In the latest Medicare clampdown on therapy payments, CMS says when your therapy gets denied as a result of hitting the annual payment cap ($3,700), you can’t bill the patient for the denied amount unless you have had the patient sign an advance beneficiary notice of non-coverage (ABN).
As if that weren’t bad enough, Medicare contractors have been transmitting the incorrect remittance advice information on that so far this year,
CMS announced in its weekly email to fee-for-service providers.
It appears the American Taxpayer Relief Act of 2012 (ATRA) changed the rules on payment liability for therapy services as of Jan. 1 this year to shift the burden to practices, not patients. But there’s a good chance your Medicare contractor has not been sending the correct denial code on you remittance advice.

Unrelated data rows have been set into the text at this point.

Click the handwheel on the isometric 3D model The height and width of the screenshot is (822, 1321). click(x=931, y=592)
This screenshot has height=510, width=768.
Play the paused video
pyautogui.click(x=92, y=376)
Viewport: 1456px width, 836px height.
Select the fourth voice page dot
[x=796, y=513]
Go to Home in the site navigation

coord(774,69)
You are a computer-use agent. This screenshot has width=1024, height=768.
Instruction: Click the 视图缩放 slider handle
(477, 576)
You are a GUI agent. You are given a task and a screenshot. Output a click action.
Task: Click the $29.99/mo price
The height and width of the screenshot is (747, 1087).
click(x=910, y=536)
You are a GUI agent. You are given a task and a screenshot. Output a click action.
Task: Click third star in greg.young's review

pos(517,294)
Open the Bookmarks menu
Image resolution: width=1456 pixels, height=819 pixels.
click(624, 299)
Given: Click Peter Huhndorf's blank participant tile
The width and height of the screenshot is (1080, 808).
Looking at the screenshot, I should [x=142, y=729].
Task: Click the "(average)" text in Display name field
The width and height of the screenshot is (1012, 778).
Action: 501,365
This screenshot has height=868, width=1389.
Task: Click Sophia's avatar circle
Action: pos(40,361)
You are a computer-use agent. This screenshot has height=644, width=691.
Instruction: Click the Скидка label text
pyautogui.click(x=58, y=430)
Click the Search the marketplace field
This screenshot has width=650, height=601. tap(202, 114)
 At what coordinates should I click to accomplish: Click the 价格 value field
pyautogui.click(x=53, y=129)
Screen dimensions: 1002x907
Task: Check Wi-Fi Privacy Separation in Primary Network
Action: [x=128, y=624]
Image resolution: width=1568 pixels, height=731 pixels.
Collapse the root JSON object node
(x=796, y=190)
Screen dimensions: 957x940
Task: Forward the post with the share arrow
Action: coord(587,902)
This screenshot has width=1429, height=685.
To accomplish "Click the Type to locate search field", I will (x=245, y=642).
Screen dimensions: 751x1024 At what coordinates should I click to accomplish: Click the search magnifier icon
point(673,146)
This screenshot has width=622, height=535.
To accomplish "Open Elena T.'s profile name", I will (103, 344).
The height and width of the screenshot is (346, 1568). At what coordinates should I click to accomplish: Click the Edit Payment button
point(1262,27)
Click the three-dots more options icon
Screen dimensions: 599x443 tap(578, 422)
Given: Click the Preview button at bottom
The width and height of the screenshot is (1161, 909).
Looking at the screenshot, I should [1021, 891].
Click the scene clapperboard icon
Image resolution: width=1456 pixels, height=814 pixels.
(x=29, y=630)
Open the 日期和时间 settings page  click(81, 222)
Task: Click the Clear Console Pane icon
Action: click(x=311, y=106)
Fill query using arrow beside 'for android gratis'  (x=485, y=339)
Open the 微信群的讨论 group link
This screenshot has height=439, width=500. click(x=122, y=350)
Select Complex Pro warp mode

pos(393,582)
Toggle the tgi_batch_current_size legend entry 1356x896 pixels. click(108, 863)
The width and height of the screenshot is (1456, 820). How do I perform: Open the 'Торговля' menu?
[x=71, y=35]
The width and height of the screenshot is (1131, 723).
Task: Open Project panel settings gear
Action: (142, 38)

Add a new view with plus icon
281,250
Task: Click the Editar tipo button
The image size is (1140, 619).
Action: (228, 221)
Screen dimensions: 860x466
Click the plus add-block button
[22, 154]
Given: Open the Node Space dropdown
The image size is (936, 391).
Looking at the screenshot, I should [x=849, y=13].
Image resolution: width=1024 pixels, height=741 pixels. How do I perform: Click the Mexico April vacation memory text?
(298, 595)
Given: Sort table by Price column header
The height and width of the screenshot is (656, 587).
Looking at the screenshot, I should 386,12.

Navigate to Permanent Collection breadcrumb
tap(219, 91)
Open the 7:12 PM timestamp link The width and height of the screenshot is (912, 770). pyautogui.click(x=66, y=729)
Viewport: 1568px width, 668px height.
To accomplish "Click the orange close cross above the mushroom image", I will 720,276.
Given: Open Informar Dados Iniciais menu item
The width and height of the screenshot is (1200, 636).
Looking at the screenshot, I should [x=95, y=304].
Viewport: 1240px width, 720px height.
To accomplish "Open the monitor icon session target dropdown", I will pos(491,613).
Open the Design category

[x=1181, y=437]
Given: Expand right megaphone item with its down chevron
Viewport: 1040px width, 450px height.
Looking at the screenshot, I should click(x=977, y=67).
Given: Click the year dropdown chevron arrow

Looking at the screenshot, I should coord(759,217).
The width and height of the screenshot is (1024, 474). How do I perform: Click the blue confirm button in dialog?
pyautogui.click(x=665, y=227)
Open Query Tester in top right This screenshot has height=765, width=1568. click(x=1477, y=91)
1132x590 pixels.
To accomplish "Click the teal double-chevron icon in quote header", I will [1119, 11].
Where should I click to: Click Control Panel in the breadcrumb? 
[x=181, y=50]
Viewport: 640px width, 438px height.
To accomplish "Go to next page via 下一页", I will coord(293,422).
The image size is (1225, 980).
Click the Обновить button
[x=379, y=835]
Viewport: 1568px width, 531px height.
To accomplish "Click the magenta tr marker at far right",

“These denials incorrectly report on RAs beneficiary liability (Group Code ‘PR’) when liability legally rests with the provider (Group Code ‘CO’),” CMS states.
Even though it won’t require your carrier to update these denial codes until Jan. 1, 2014, for professional claims, the rule takes effect now – in fact it’s retroactive to Jan. 1, 2013. That means if you’ve collected any money from beneficiaries for services beyond the annual cap so far this year, you need to refund them, CMS says.
And stop collecting payments for therapy cap denials from now on unless you had the beneficiary sign an ABN prior to performing the service.